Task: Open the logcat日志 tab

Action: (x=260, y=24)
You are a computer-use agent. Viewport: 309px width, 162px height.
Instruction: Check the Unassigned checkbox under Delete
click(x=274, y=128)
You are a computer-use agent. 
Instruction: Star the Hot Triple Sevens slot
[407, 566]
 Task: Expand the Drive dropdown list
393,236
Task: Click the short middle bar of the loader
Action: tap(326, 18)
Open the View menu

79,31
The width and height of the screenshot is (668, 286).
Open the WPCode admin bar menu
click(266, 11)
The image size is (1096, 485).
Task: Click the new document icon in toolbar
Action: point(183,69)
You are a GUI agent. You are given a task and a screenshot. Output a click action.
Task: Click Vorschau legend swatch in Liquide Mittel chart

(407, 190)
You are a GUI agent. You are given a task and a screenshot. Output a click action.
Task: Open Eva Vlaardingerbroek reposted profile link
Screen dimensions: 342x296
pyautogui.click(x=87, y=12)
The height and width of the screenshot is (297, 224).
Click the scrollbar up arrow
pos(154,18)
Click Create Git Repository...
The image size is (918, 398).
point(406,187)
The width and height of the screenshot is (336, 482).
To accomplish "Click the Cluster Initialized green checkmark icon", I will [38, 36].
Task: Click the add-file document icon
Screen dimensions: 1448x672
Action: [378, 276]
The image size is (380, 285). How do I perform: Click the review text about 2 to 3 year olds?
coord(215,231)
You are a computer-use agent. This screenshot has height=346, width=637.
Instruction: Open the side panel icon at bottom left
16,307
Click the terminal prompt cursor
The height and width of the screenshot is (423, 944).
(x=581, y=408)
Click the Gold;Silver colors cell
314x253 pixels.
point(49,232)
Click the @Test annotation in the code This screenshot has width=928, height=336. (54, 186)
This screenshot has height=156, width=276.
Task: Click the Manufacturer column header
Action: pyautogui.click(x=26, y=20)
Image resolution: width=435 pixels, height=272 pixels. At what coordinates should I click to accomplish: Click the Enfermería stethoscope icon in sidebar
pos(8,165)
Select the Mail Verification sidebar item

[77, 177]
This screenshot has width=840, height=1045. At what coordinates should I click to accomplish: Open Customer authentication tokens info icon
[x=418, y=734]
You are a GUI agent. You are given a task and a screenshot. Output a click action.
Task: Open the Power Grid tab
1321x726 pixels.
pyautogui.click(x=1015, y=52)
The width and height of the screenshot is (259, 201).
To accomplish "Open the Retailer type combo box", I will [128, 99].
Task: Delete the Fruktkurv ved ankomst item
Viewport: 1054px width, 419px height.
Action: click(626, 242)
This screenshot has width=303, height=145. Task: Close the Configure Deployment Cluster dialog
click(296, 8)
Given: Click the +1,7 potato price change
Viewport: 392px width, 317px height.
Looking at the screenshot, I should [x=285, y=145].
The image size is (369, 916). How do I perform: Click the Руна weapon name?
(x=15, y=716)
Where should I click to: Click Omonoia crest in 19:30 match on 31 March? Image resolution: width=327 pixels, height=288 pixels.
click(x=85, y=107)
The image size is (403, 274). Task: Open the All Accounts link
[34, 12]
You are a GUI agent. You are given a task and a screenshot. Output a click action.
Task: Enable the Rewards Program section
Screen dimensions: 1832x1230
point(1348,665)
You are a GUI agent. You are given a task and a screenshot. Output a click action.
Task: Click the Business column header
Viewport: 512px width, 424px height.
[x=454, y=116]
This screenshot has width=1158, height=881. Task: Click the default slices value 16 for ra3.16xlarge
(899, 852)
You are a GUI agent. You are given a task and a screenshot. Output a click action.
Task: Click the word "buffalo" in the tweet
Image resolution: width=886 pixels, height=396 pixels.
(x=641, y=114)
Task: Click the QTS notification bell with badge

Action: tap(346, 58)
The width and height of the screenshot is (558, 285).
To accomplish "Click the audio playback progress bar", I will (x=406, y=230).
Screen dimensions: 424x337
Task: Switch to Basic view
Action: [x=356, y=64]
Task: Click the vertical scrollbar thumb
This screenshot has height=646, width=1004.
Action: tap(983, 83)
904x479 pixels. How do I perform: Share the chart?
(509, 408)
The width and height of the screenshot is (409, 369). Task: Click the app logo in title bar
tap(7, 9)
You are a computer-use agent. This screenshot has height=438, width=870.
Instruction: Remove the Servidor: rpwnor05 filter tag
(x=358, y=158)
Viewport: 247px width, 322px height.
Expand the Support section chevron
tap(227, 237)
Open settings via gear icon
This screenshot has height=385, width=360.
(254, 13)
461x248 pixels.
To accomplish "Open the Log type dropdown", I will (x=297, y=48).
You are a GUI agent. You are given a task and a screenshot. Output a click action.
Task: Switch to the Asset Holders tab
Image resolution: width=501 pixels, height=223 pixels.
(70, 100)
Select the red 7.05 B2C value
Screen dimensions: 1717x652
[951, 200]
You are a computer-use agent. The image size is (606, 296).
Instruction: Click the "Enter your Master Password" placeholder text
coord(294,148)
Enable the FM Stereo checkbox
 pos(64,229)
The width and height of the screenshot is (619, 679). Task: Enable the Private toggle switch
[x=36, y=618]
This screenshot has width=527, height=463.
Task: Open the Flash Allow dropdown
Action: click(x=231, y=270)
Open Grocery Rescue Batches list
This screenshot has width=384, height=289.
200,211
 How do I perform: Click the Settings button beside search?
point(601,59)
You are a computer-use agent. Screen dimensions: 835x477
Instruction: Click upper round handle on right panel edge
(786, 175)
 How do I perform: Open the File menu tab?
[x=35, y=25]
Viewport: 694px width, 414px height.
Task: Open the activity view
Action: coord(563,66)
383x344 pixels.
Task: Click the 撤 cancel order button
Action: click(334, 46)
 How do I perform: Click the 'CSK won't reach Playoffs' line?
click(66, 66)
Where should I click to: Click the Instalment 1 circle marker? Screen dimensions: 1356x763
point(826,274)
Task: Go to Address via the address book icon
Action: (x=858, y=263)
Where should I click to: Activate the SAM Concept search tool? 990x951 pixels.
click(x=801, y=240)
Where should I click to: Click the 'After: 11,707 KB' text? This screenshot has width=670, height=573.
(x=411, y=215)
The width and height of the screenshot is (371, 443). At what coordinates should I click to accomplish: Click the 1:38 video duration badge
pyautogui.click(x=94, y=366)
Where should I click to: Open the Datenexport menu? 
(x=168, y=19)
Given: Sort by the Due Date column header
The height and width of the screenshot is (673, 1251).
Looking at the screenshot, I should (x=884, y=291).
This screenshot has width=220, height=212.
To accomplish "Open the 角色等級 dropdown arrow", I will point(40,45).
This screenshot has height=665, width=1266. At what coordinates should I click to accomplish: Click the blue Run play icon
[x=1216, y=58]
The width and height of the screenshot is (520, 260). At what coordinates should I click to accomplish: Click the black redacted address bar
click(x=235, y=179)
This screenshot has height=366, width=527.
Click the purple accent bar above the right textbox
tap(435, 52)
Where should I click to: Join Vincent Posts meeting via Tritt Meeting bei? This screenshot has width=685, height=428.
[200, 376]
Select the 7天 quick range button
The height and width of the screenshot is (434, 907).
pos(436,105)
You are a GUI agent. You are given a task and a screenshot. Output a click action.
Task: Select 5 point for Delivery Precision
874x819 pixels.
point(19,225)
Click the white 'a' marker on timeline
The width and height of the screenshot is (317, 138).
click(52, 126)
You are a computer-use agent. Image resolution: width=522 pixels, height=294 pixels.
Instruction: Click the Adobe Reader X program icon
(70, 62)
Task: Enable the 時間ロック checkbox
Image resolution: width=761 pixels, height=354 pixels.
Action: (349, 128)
□ □ □ □ □
Take the records above and return, word for word, only the lines that fall from the line with "Task: Open the Power Grid tab" to the line with "Task: Delete the Fruktkurv ved ankomst item", both of them included.

Answer box -
Task: Open the Power Grid tab
1321x726 pixels.
pyautogui.click(x=1015, y=52)
The width and height of the screenshot is (259, 201).
To accomplish "Open the Retailer type combo box", I will [128, 99].
Task: Delete the Fruktkurv ved ankomst item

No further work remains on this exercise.